Eric Laurent et Catherine Graciet se sont décidés à donner leurs versions des faits mais séparément. Laurent a choisi Le Monde. Sa consoeur a opté pour Le Parisien. Dans un long entretien paru sur le site du quotidien Le Monde, l'auteur des «Mémoires d’un roi» est revenu un peu en détail sur l'affaire. Il a commencé par justifier son appel téléphonique au secrétaire particulier du roi en juillet dernier. «Jai appelé Mounir El Majidi pour une raison très simple : dans ce livre que nous avions en préparation, il y avait des éléments concernant la famille royale que nous voulions croiser avec le Palais». Et d’ajouter sur le même ton qu’ «il n’y a pas de formulation de demande d’argent», explique-t-il.
Il dit craindre pour la stabilité du royaume
Seulement quelques lignes plus tard, il avoue accepter l’offre du représentant du palais pour des raisons personnelles : «Ma femme est extrêmement malade. C’est une situation personnelle très dure. Elle a un cancer généralisé. Son état s’aggrave de jour en jour malgré les opérations, des chimiothérapies très lourdes».
Le journaliste qui a longtemps fréquenté les palais de Hassan II parait très soucieux de la stabilité du royaume. «C’est un sujet très complexe concernant la famille royale et certains comportements. Donc je me dis : après tout, on n’a pas envie, quelles que soient les réserves que l’on peut avoir sur la monarchie, que s’instaure une république islamique. S’il propose une transaction, pourquoi pas». Mais aujourd’hui cette question ne semble plus l’intéresser autant car il se dit prêt à publier le livre.
Graciet : «Un moment de faiblesse»
«Je n’ai jamais voulu faire chanter qui que ce soit», se défend Graciet dans un entretien publié au Parisien. Néanmoins, elle reconnait avoir cédé à la tentation et accepté finalement les 40 000 euros d’avance pour la non-publication de leur livre. «Oui, je me suis laissée tenter. J'ai eu un accès de faiblesse... C'est humain», a reconnu dans une interview parue sur le site du Parisien. «Chacun se demande ce qu'il ferait de sa vie avec 2 M€. Essayez d'imaginer la situation. Et c'était pour renoncer à un livre, pas pour tuer quelqu'un...», se justifie-t-elle.
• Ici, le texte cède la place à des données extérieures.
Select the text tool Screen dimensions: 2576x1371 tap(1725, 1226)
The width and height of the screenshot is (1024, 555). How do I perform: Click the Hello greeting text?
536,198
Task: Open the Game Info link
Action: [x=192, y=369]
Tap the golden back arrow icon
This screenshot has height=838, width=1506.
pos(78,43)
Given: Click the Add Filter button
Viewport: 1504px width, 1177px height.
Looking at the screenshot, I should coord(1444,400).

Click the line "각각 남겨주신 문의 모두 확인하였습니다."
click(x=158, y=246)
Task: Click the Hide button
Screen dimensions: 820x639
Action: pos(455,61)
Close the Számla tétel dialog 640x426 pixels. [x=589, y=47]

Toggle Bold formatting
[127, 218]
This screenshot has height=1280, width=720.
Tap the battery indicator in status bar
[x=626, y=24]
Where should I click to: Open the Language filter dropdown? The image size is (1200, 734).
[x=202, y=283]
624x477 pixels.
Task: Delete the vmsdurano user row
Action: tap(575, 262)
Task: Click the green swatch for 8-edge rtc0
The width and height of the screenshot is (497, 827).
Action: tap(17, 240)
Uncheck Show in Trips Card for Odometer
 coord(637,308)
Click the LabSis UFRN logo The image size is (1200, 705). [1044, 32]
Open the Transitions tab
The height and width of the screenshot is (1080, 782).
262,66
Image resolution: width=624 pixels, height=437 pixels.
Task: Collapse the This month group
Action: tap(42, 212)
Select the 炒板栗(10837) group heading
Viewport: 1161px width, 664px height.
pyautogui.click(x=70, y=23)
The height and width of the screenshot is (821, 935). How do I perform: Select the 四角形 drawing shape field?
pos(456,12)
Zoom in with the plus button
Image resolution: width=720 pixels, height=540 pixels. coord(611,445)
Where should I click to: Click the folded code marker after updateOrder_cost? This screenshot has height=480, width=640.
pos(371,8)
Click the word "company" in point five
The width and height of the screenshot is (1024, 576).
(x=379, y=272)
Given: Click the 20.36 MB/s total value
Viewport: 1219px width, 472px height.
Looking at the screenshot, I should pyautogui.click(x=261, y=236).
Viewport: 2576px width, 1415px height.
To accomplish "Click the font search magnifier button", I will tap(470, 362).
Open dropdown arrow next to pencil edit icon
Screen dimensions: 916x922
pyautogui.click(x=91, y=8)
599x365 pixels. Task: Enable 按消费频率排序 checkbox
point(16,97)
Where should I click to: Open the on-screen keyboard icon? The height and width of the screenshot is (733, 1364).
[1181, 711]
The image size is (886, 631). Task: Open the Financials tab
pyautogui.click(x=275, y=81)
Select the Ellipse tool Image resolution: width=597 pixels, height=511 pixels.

Elle explique ensuite que «comme c'est le Palais qui propose l'argent, j'y vois un deal privé entre deux parties. Je sais que, déontologiquement, moralement, ce n'est pas génial, mais je n'y vois rien de mal pénalement. Ensuite, c'est lui qui a insisté pour que nous prenions une avance. Quand il est parti et que je me suis retrouvée avec tout cet argent liquide dans les mains, j'étais hébétée, hagarde».
Depuis l'éclatement de l'affaire, le «couple» Graciet-Laurent connait ses premières «scènes de ménage». L’avocat de la journaliste jette toute la responsabilité de l’affaire sur Eric Laurent. Celui-ci a bien entendu répliqué assurant que «c’est faux. Je veux bien avoir organisé des choses. Si j’avais tout organisé, il faudrait de sa part un total aveuglement – pour ne pas dire plus – pour rédiger le texte de l’accord et le signer. Et moi, j’aurais été le meilleur des amis de lui proposer la moitié après avoir tout organisé seul».
L’avocat du Mohammed VI réagit ce lundi matin
«Ils ont oublié qu’ils ont été enregistrés». C’est par ce petit rappel que Me Moretti a commencé par réagir ce matin sur le plateau de la Matinale d’I-Télé après les versions des deux mis en examen. L’avocat rejette toute la défense des deux journalistes, affirmant que c’est Eric Laurent qui a le premier proposé une compensation financière contre l’annulation du projet du livre sur la monarchie. «Il dit qu’il a besoin de l’argent pour sa retraite et Mme Graciet pour son élevage de chevaux».
Me. Moretti assure également, en réponse à une question d’un journaliste, que «c’est l’avocat du royaume qui a enregistré les discussions mais sous contrôle de la police française». Au passage, il a nié toute participation des services secrets marocains dans l’affaire. Le pénaliste affirme sans la moindre concession que Laurent «a voulu vendre son pouvoir de nuisance avec deux millions d’euros».